Domingo acarició el cabello de su mujer mientras la besaba en la frente y las mejillas, buscando sus labios.

—¿Estás enferma, amor mío?

—No, cariño. Estoy embarazada.

Los ojos de él se inundaron de lágrimas. Cogió a María en brazos, apartó de un manotazo la cortina, la depositó en la cama y se tumbó junto a ella. Abrazados y besándose, los sorprendió el amanecer después de una fogosa noche de amor.

Durante todo el día estuvo inquieto, esperando la llegada del tío Gabriel al restaurante. Nada más verlo, le dijo:

—Tiene que ir pensando en buscar una chica que ayude a Magdalena en la cocina.

—¿Y eso? ¿Qué le ocurre a esa haragana?

Quiso decirle que era un miserable, pero se contuvo y solo respondió:

—Está embarazada. Debería pensar en la criatura que se está gestando en su vientre.

—¡Solo servís para eso! ¿Acaso crees que no me doy cuenta de que estáis todo el día de carantoñas? No voy a alimentar otra boca más. Además, un crío trae muchos gastos, y creo que no estáis en condiciones de mantenerlo. Deberíais pensar en darlo en adopción.

—Es usted un...

—¡Anda, dilo! Ayer estuve a punto de poneros de patitas en la calle. Y creo que me lo estáis poniendo muy fácil.

—No hace falta. Nos vamos.

Se dio media vuelta y, voceando, llamó a Magdalena.

Ella lloraba desconsolada mientras recogía sus pocas pertenencias. Domingo atendía a los pocos comensales que aún quedaban, en deferencia a los clientes.

Cerraba el cajón de la cómoda cuando sintió estallar el cristal del espejo, como si hubiese sido golpeado desde atrás —algo imposible—. Miró hacia él y vio la figura del abuelo reflejada en la multitud de fragmentos rotos, y se percató de unos papeles entre el cristal y la trasera del espejo.
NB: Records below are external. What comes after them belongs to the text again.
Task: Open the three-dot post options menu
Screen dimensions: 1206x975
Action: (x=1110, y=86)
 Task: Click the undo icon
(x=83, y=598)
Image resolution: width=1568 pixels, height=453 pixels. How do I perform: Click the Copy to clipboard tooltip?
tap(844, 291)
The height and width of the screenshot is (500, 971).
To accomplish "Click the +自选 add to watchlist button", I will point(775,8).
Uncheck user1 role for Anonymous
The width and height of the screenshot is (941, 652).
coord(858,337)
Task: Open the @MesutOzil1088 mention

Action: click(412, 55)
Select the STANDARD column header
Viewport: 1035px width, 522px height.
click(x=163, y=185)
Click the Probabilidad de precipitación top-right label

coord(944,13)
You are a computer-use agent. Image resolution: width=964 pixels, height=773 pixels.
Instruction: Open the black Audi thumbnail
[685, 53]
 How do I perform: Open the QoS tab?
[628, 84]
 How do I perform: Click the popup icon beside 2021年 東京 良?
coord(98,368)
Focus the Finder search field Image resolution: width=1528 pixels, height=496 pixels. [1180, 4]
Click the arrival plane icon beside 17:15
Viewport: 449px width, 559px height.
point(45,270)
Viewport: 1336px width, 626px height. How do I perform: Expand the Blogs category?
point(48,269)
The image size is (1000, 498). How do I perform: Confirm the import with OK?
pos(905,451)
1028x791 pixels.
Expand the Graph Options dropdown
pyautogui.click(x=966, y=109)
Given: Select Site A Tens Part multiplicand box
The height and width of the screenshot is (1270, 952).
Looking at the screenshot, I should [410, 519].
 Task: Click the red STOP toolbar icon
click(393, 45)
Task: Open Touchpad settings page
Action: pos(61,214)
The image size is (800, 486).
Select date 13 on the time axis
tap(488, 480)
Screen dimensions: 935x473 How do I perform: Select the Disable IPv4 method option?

Cayó de bruces sobre una silla al leer el contenido de lo que parecía ser el testamento o las últimas voluntades del abuelo. Según se reflejaba allí, los herederos legítimos de la mayor parte de sus propiedades eran sus nietos: Raúl, Juan José y Magdalena, a quienes pedía perdón. A los chicos, por el daño causado a su madre, obligada a abandonar la ciudad; y a la chica, por el olvido tras la muerte de su padre.

Bajó corriendo al restaurante, abrazó a su marido, le dio los papeles hallados mientras le contaba su contenido y le dijo:

—Nosotros no nos vamos. Ahora lucharemos por lo que es nuestro. Y serán los tíos quienes tendrán que irse.